* **Instructions to follow**:
Every line from the one holding "Given: Click the size percentage slider track" through the one holding "Given: Open the EN language selector" in the data below must be returned exactly, both ends included, with pictures left out and nothing else added.

(Extracted data entries)
┌──
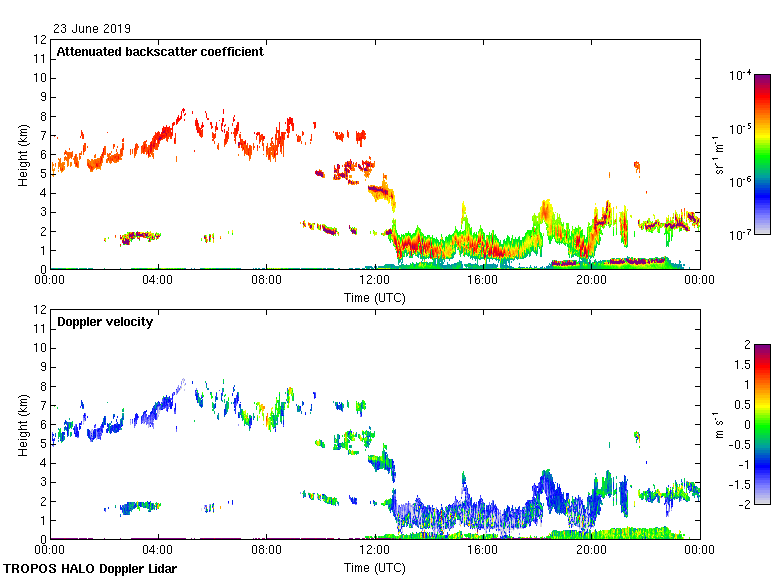The height and width of the screenshot is (580, 780).
Task: Click the '23 June 2019' date label
Action: tap(92, 29)
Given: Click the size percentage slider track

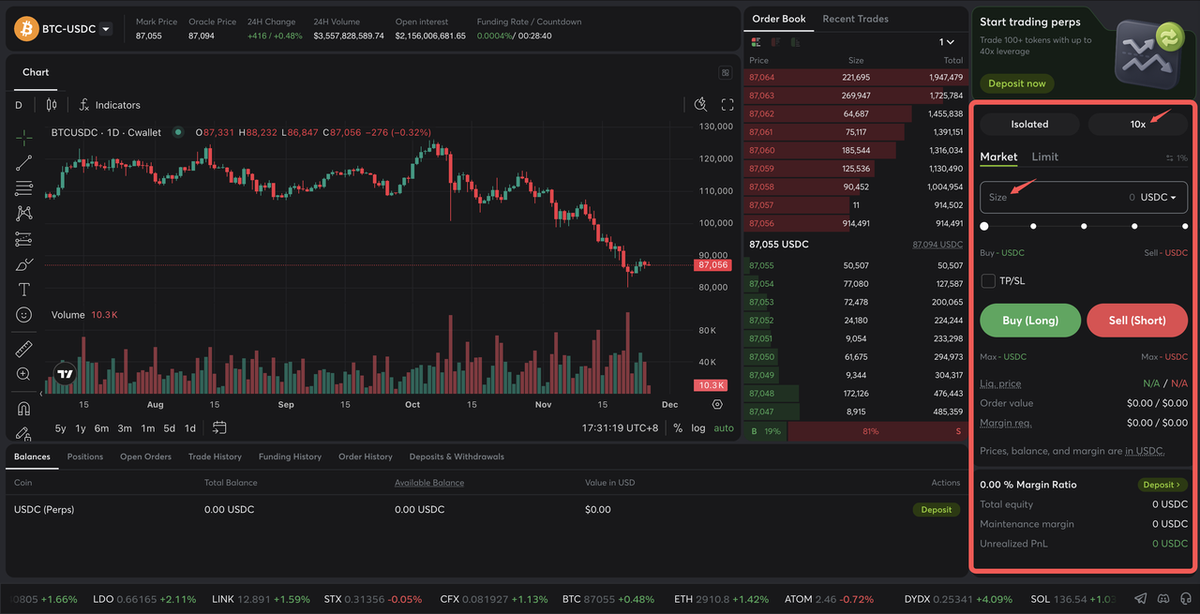Looking at the screenshot, I should click(1084, 227).
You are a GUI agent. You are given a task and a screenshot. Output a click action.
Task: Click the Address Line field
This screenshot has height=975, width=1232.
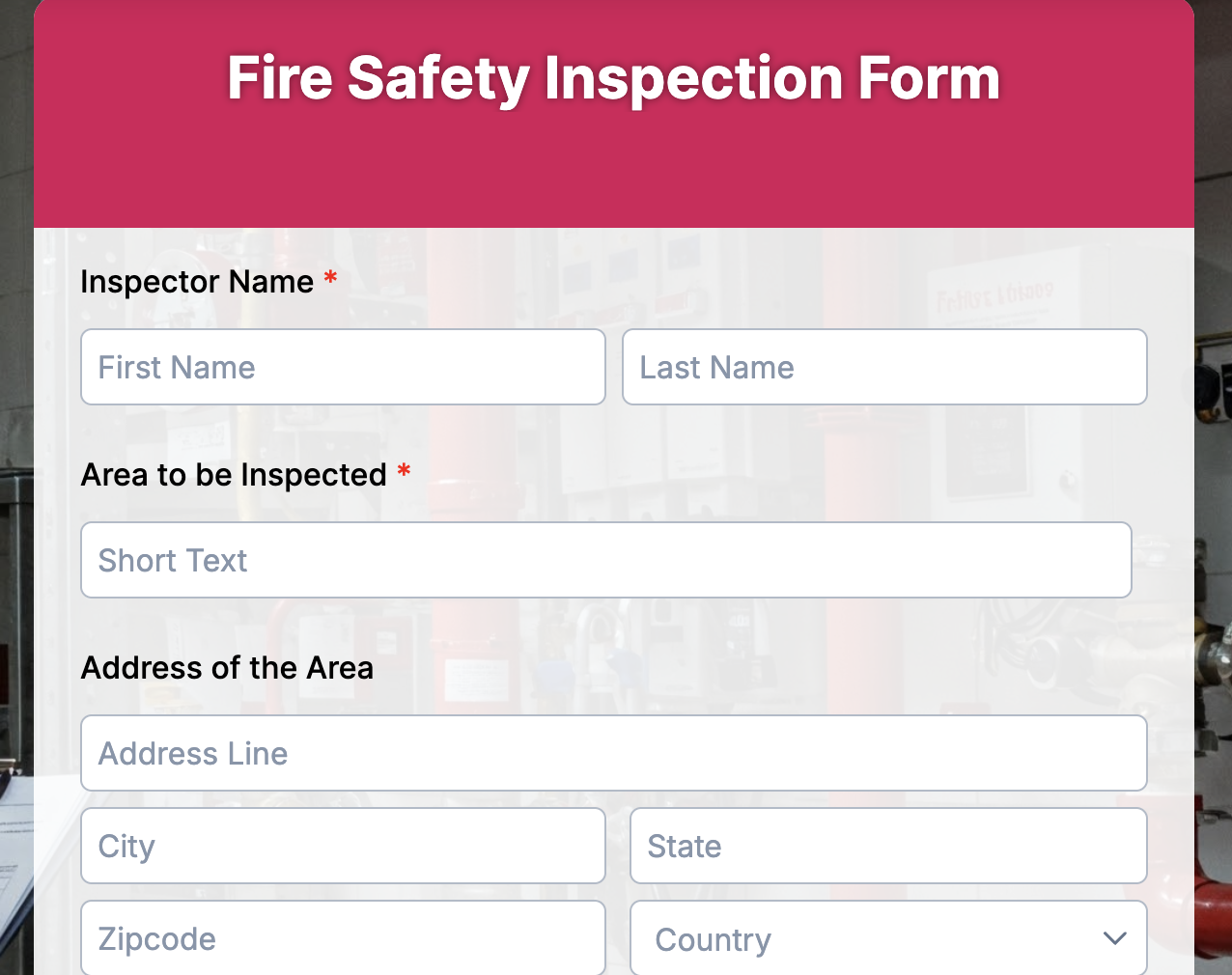click(x=614, y=753)
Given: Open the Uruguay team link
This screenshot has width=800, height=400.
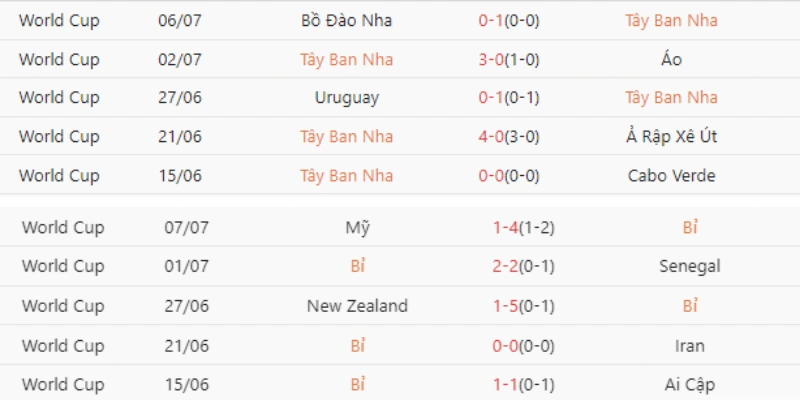Looking at the screenshot, I should [347, 98].
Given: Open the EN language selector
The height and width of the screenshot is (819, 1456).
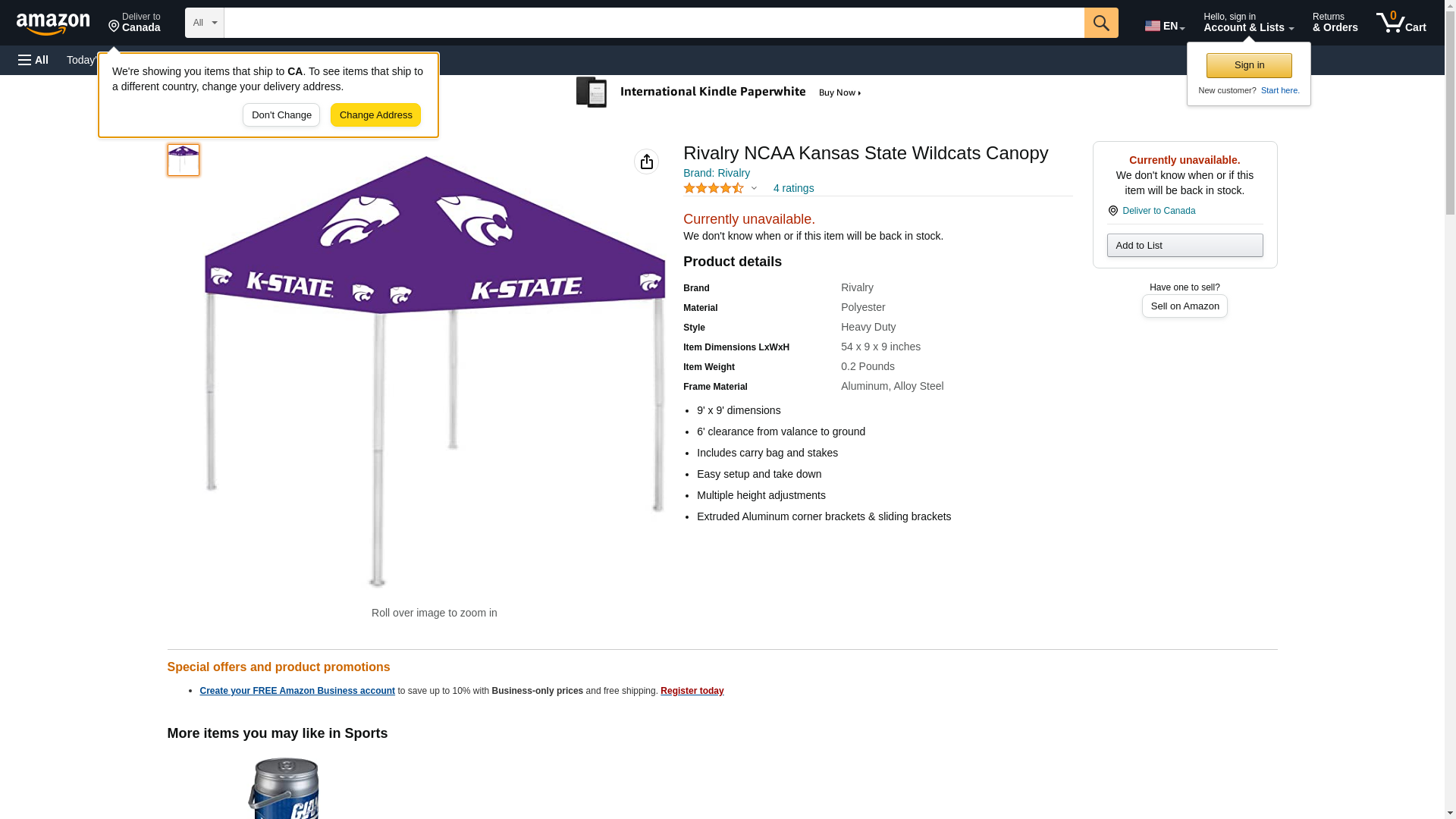Looking at the screenshot, I should point(1165,25).
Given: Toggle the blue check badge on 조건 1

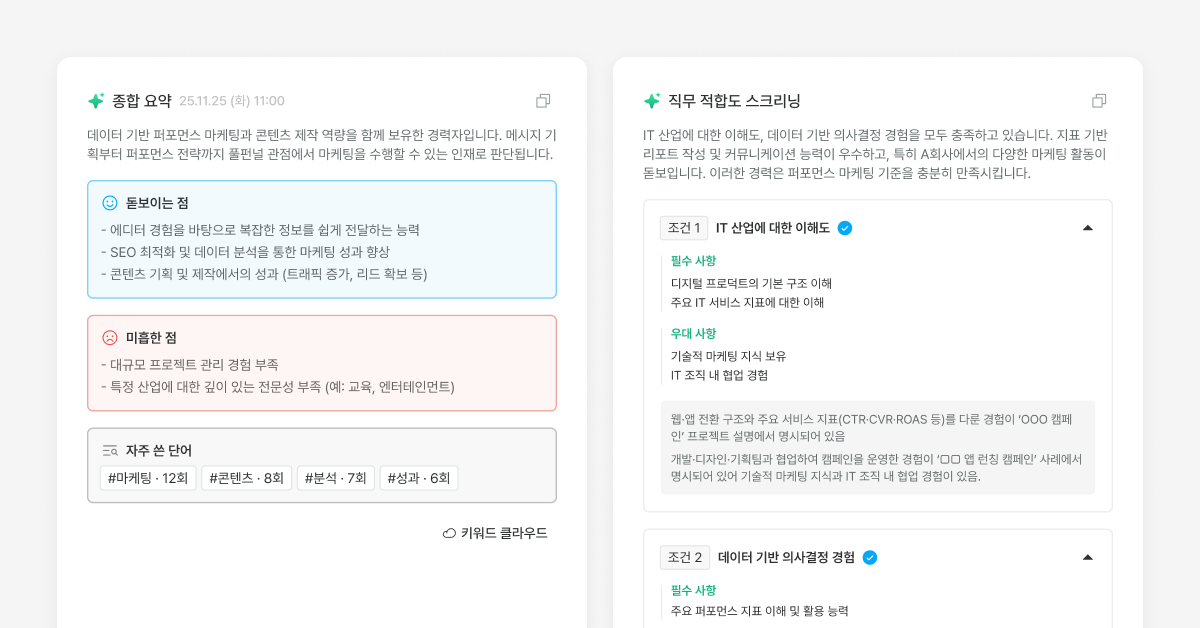Looking at the screenshot, I should (x=845, y=228).
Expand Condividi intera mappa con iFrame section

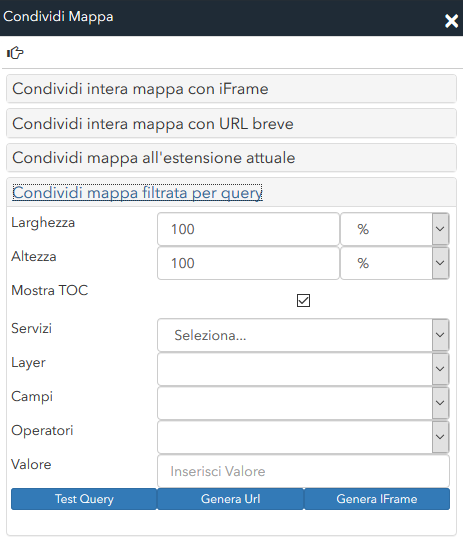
└──
* **Written answer**:
Given: Click the size percentage slider track

Looking at the screenshot, I should click(1084, 227).
You are a GUI agent. You are given a task and a screenshot. Output a click action.
Task: Click the Address Line field
This screenshot has height=975, width=1232.
click(x=614, y=753)
Given: Open the Uruguay team link
This screenshot has width=800, height=400.
Looking at the screenshot, I should [347, 98].
Given: Open the EN language selector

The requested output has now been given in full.